- Modesty: How little a hypothesis says about the world.
- Example: "There is a living thing in my room" is a more modest claim than "there is a human being in my room," which in turn is more modest than "Richard Swinburne is in my room." More modest theories have more possible ways of being true: "There is a living thing in my room" could be true in any number of ways, "There is a human being in my room" in fewer ways, "Richard Swinburne is in my room" in only one way. Thus, more modest theories get a higher prior probability.
- Coherence: How well the parts of a theory fit together, raising (or at least not lowering) one another's conditional probabilities.
- Example: "All Asian ravens are black and all non-Asian ravens are black" is a more coherent hypothesis than "All Asian ravens are black and all non-Asian ravens are white." (This is Draper's example.) Finding out that all Asian ravens are black increases the conditional probability that all of the non-Asian ravens are black, and vice versa. However, finding out that all Asian ravens are black reduces the conditional probability that all of the non-Asian ravens are white, and vice versa. So the parts of the first hypothesis raise one another's probability, while the parts of the second theory reduce one another's probability.

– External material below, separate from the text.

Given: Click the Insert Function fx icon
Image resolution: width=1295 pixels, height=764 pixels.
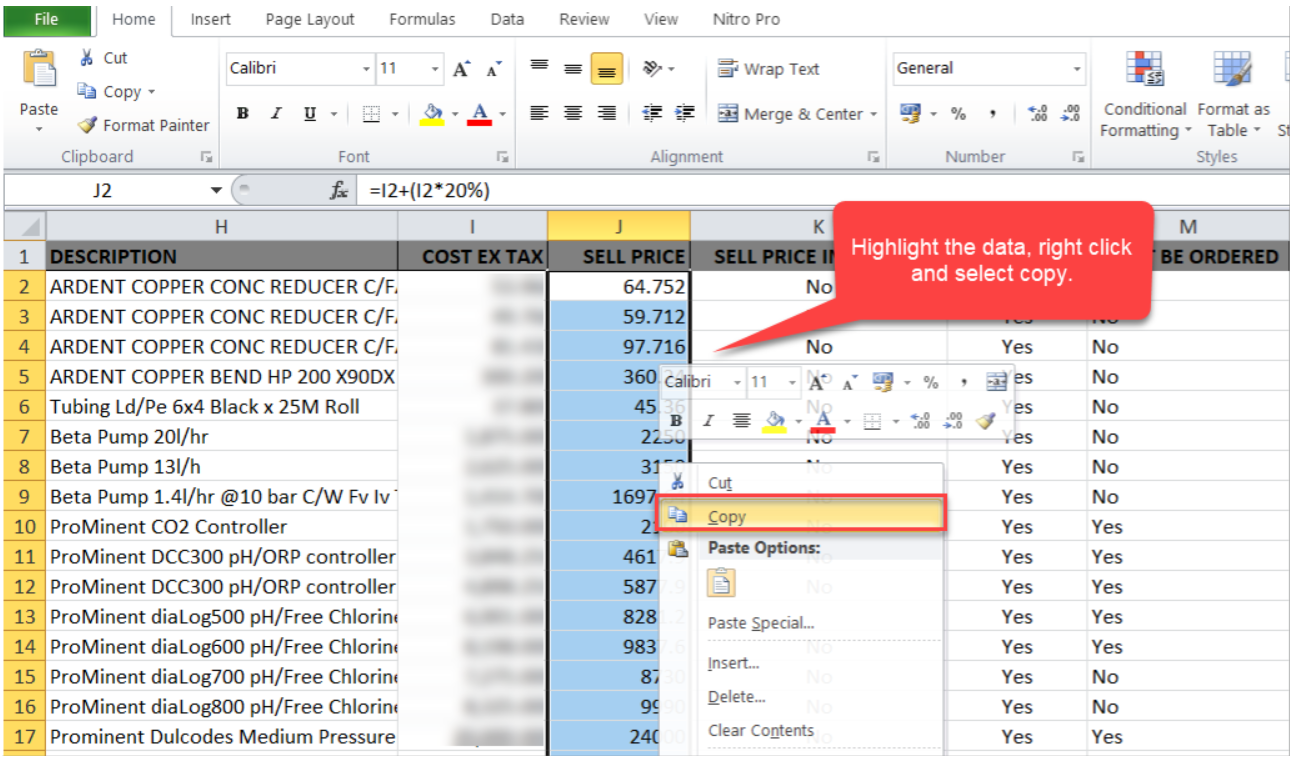Looking at the screenshot, I should [x=339, y=190].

- Brute limitations: Theories with arbitrary, inexplicable limitations should receive a lower prior than theories which lacks such limitations.
- Example: Consider two possible worlds, n and m. World n consists of a single particle moving at a constant finite velocity, while world m consists of a single particle moving at a constant infinite velocity. These two worlds seem to be equally modest and coherent: they both posit a single substance, behaving in a simple, uniform manner. Yet world m seems (to me at least) to be more intrinsically probable than world n. Why is this? The answer, I think, is that world n contains a brute limitation: why is the particle moving at the particular finite velocity that it is? Why not slightly faster, or slightly slower? World m, by contrast, has no such arbitrary limits. As such, it has a higher intrinsic probability.

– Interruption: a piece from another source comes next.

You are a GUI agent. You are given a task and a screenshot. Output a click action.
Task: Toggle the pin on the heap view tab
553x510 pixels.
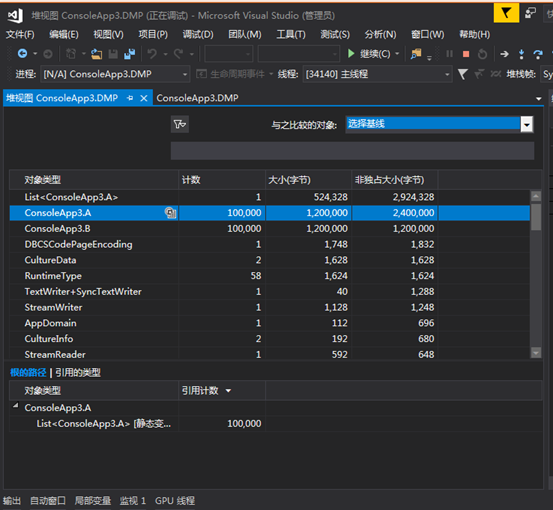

(Note that this theory is largely a combination of Draper 2016 and Poston 2020.) It seems that if these three criteria are correct, then theism will always have an advantage over naturalism in terms of prior probability. The reason is this: the naturalist has to choose between coherence and a lack of brute limitations, whereas the theist can have both. Consider: if naturalism is true, then either every possible universe exists (i.e. there is something like a Lewisian multiverse), or else not. If not (i.e. if only one or some possible universes are realized), then the naturalist's theory will suffer from serious brute limitations. Why are these particular laws and physical structures instantiated, instead of all the other conceivable laws and physical structures which there could have been? Alternatively, if there is a Lewisian multiverse, then the naturalist's theory will avoid arbitrary limits, but only at the cost of an extreme lack of coherence (the Lewisian multiverse is just about the least uniform way that reality could conceivably be).
The upshot is that the naturalist faces an inevitable trade-off between coherence and a lack of brute limitations. The theist, however, faces no such difficulty: theism is both a highly coherent hypothesis (it posits a being with all possible perfections, which is a very uniform array of properties), and it is largely lacking in brute limitations (since God's properties are infinite). If all of this is correct, then it seems as though theism should get a relatively high prior as compared to naturalism.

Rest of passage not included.